The look of the second picture is - in my opinion - the one to stay with. The first picture looked too "clean" and as if someone pasted parts of the image together or created "paintings" out of real-world-pictures.
The "painted" look of the second image might be a bit "concept art"-like but I think it suits very well to a competition-game-entry.

So you hired a paid artist again - or did you find a talented person willed to create stuff together with you - aka a "team" ?

The look of the second picture might well be much better for you, Ron, but it's not what my guy has done. That artist is probably a lot better but it would probably cost me a hell of a lot more to get art like that in this game. I might not care about spending the money but I do have to have the money in the first place :-)

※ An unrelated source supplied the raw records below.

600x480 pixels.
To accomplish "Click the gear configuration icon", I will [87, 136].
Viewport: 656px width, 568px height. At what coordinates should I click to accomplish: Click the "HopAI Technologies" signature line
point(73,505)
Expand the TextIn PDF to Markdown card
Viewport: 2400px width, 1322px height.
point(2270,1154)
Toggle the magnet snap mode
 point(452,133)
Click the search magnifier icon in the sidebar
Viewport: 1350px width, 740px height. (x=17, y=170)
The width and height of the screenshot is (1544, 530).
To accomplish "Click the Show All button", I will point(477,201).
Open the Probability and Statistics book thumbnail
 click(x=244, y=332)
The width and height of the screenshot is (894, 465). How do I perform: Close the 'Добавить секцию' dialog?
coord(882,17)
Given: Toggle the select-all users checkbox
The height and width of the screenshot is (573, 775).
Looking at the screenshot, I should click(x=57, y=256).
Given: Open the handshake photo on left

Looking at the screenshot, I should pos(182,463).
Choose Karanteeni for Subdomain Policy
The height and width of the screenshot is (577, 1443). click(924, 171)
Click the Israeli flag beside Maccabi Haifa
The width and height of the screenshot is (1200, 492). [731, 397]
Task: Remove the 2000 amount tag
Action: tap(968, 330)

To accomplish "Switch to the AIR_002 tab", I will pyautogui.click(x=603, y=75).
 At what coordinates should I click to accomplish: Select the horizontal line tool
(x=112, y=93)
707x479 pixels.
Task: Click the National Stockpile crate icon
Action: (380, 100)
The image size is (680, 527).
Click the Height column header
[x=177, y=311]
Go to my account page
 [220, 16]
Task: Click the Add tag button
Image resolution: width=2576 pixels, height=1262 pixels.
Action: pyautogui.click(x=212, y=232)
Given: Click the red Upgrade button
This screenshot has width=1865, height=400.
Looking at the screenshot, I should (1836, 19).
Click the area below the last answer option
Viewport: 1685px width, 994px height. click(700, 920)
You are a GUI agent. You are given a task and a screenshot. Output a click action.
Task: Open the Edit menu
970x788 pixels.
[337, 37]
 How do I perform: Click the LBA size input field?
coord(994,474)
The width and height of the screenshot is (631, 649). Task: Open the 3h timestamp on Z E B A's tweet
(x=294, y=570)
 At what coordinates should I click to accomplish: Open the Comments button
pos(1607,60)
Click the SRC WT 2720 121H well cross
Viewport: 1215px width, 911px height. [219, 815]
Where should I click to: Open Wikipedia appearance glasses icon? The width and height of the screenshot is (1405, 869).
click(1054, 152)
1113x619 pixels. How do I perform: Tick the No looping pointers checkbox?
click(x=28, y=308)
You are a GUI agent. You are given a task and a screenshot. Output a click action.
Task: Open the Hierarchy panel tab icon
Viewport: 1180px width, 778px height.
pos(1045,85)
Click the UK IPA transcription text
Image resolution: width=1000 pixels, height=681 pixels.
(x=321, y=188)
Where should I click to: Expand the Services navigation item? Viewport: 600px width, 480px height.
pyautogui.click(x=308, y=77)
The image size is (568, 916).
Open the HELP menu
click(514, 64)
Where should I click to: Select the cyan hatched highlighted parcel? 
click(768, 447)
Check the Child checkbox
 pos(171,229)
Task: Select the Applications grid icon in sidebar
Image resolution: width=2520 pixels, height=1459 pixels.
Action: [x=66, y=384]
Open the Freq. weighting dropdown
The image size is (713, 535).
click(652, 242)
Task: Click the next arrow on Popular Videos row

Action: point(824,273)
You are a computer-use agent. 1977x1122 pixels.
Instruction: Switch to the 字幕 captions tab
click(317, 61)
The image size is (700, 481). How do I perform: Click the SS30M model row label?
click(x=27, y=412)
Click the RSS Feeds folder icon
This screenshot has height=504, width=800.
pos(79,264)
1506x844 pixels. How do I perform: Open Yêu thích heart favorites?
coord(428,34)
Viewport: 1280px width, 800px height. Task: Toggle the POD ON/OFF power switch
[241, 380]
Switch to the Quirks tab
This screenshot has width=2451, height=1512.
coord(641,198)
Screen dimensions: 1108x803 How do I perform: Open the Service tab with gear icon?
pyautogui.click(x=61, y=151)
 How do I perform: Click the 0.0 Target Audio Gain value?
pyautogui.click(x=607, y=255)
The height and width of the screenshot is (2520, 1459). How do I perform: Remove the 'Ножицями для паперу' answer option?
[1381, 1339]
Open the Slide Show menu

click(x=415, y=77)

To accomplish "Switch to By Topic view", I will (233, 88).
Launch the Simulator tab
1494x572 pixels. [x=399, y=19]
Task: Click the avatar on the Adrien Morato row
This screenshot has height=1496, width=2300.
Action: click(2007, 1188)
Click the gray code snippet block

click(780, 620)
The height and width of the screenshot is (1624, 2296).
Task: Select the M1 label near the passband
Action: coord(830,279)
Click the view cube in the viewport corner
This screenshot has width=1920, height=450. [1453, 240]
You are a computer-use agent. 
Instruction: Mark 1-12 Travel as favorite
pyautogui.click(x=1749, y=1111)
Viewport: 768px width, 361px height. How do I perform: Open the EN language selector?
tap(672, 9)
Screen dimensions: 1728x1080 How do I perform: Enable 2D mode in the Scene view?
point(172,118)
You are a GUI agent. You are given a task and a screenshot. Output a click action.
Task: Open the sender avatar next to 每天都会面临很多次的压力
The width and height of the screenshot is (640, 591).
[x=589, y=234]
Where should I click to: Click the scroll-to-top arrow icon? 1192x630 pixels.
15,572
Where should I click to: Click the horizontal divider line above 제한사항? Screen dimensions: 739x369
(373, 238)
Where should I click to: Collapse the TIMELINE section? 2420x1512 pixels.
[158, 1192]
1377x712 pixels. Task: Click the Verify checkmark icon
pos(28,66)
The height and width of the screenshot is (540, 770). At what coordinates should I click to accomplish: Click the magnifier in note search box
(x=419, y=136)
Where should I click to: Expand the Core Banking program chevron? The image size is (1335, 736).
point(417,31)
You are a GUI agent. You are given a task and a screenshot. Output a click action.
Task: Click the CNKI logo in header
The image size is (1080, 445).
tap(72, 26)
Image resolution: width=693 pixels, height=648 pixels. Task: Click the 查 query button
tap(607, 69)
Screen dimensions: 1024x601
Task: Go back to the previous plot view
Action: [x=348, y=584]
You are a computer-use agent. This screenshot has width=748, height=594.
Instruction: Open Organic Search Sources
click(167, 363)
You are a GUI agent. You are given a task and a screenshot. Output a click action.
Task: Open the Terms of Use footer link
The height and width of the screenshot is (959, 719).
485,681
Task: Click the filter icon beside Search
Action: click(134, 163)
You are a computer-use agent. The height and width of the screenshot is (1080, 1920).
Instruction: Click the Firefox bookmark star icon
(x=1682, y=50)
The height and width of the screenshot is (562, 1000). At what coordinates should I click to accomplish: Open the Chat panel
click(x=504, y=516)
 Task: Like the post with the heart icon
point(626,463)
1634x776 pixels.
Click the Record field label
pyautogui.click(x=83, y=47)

There's no real team thing in any of the games I've written. I've got a friend who sometimes helps me out with some technical stuff, as he was an industry developer for years and understands GML a bit better than me. He doesn't do any actual coding, however, just a bit of testing. My better half looks at stuff I do and she will sometimes play it, if it's not a fast, hard arcade type game, because she has almost zero experience of playing games so it's not really her thing. I've also got a colleague at work who's one of my systems team, who has helped me work out some ideas for RAM and also this game.

If I could find a talented artist who wanted to work as a team instead of hiring someone and paying them then I'd be really happy. Unfortunately people do want to be paid and I've yet to write a game that I'd consider good enough to actually sell. While there may be people out there who want to do stuff like this, just because it's what they do, rather than for money, I don't actually know any of them.